Nr. 36/2015 vom 03.09.2015

Von Jürg Fischer und Karin HoffstenMail an Autor:in

Kantönligeistige

«Während einige Kantone – etwa Lausanne oder Zürich – viel in Brückenangebote wie Integrations- und Berufswahljahre investieren …», stand in der letzten WOZ. Wir ergänzen an dieser Stelle: «… liegt beim Geografieunterricht namentlich diesseits des Röstigrabens noch einiges im Argen.»
Jürg Fischer

Masochistische

«Mit gefesselten Händen hat die ungarische Polizei gestern Samstag vier Männer in das Gerichtsgebäude der Stadt Keckskemét geführt», schrieb die «NZZ am Sonntag». Absichtlich falsch verstanden, lautet die Interpretation: Leider sind auch der ungarischen Polizei die Hände gebunden.
Jürg Fischer

Charakterliche

«Der korpulente und homosexuelle Schauspieler und explosive Künstler drehte auch mit Rainer Werner Fassbinder, Peter Zadek und Wim Wenders.» So war es zu lesen in einer Meldung der Schweizerischen Depeschenagentur (SDA) zum Tod des Wiener Schauspielers Peter Kern. Heterosexuelle und normalgewichtige BühnenkünstlerInnen tun gut daran, auf diesen ihren Eigenschaften zu bestehen, sonst wird ihr Nachruf dereinst unvollständig sein.
Jürg Fischer

Konsequente

Ebenfalls einer SDA-Meldung war zu entnehmen: «Er habe sich in einer schwierigen familiären Lage befunden; die tieferen Motive seien aber weder bekannt noch zu verstehen, teilte der Staatsanwalt mit.» Redete der Staatsanwalt über sich selber?
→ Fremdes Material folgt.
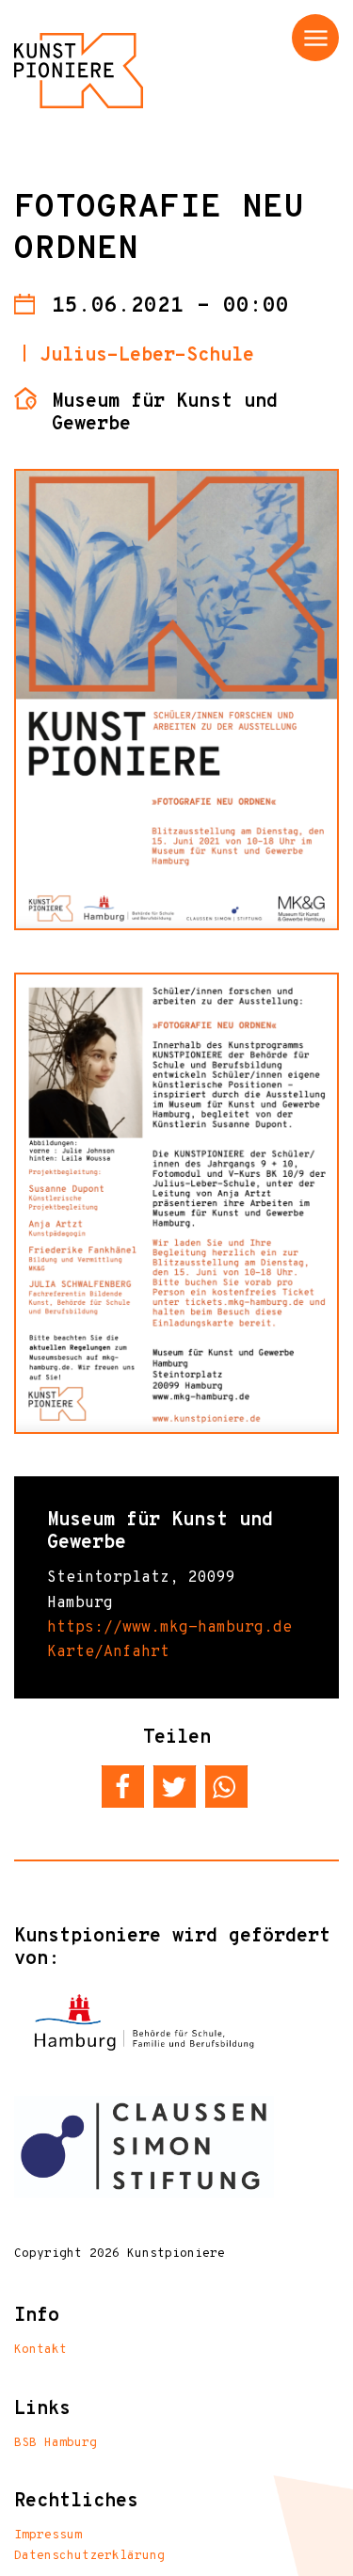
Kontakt (40, 2350)
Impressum (48, 2535)
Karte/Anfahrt (108, 1652)
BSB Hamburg (55, 2443)
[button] (123, 1786)
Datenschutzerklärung (89, 2556)
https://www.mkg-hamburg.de (169, 1627)
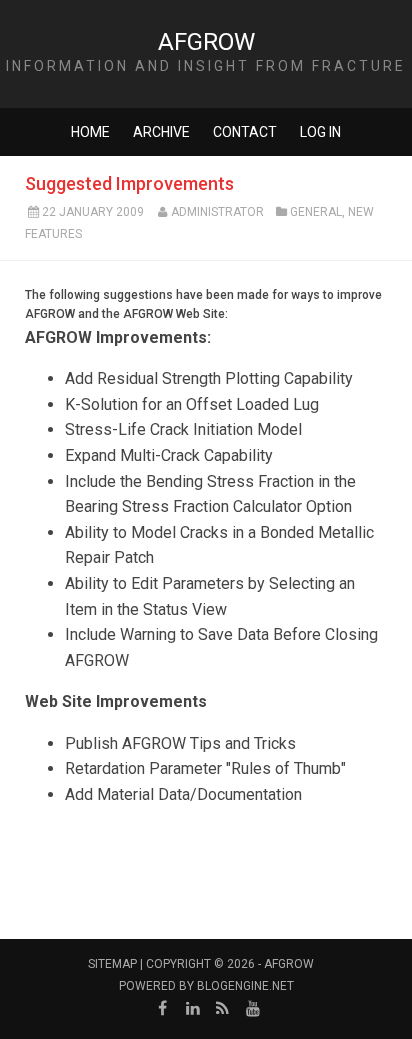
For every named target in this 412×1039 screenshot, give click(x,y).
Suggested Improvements (129, 183)
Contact (245, 132)
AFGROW (206, 42)
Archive (161, 132)
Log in (320, 132)
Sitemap (112, 964)
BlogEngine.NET (245, 986)
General (316, 212)
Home (90, 132)
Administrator (217, 212)
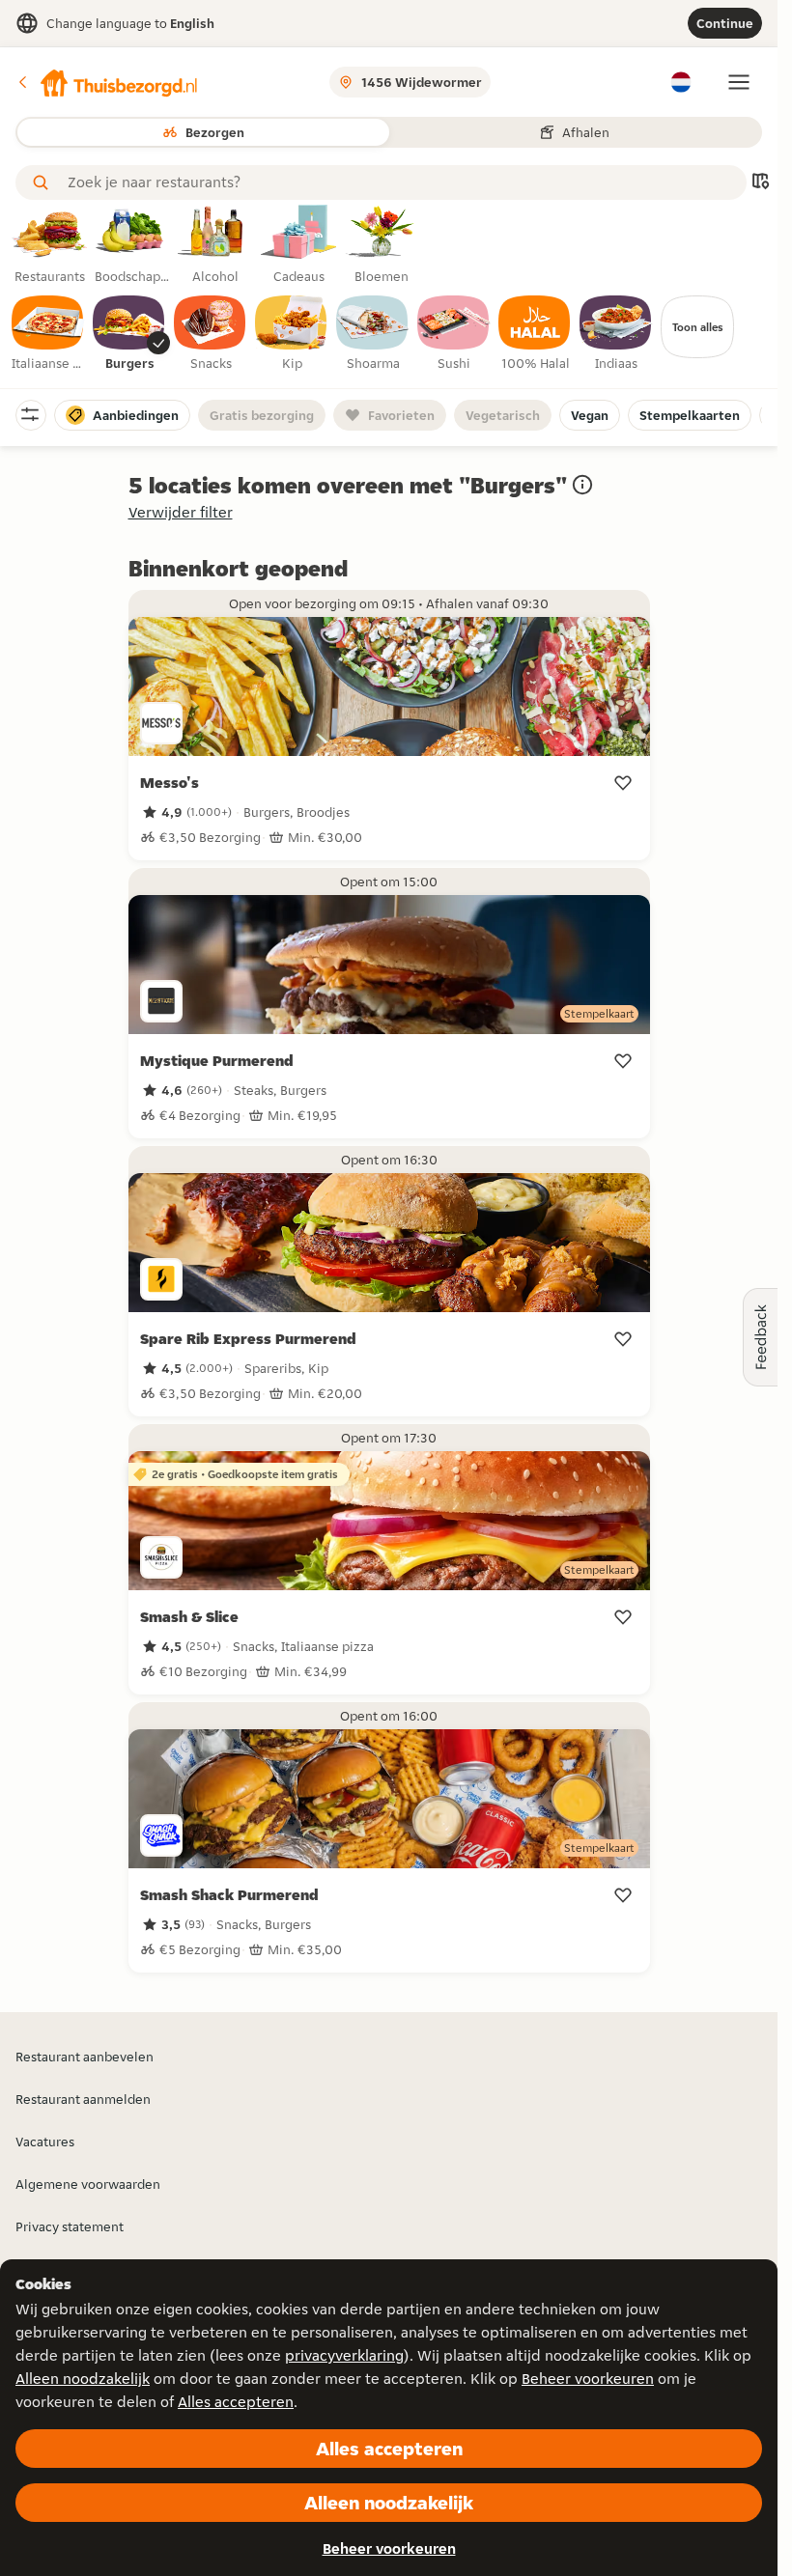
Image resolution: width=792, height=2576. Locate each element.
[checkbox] (48, 334)
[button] (107, 82)
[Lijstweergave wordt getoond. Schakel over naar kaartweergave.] (760, 183)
Seine Aussage ist zwar bekannt, aber auch nicht zu verstehen.
Jürg Fischer

Niederschlagsreiche

«Dominica wird von 38 Zentimeter hohen Regenfällen überflutet», meldete «Tages-Anzeiger Online» zu den Folgen des Sturms Erika in der Karibik. Das ist bestimmt unangenehm, aber das Tragen von anständigen Gummistiefeln dürfte Abhilfe schaffen.
Jürg Fischer

Offensichtliche

In Zürich meinte eine voll verschleierte Touristin gegenüber der NZZ, ein Verbot der Vollverschleierung passe nicht zur offenen Schweiz, «sie selbst störe sich nicht an den freizügig gekleideten Frauen. Umgekehrt habe sie jedoch schon viele böse Blicke geerntet. Und das, obwohl sie unter dem Stoff stets ein freundliches Lächeln trage.» Dank dieses Hinweises plant der sogenannte Schwarze Block nun die Sympathiekampagne «Kein Stein ohne Lächeln».
Karin Hoffsten

Feinstoffliche

Dass es die Ärzteschaft nicht leicht hat, zeigte die «NZZ am Sonntag»: «Schliesslich ermitteln die Mediziner noch einmal detailliert die kurze Lebensgeschichte des Kindes bis zu seiner Zeugung.» Hier musste man notgedrungen auf das Fachwissen einer Expertin für Rückführungen und anderen geistlichen Personals zurückgreifen.
Karin Hoffsten

Philosophische

Seit ein ungarischer Bankomat eine Kollegin bat: «Bitte erhalten Sie den Schein!», vermuten wir, dass sich hinter dem, was wir bisher für harmlose Übersetzungsfehler hielten, weltweite Tests mit künstlicher Intelligenz verbergen.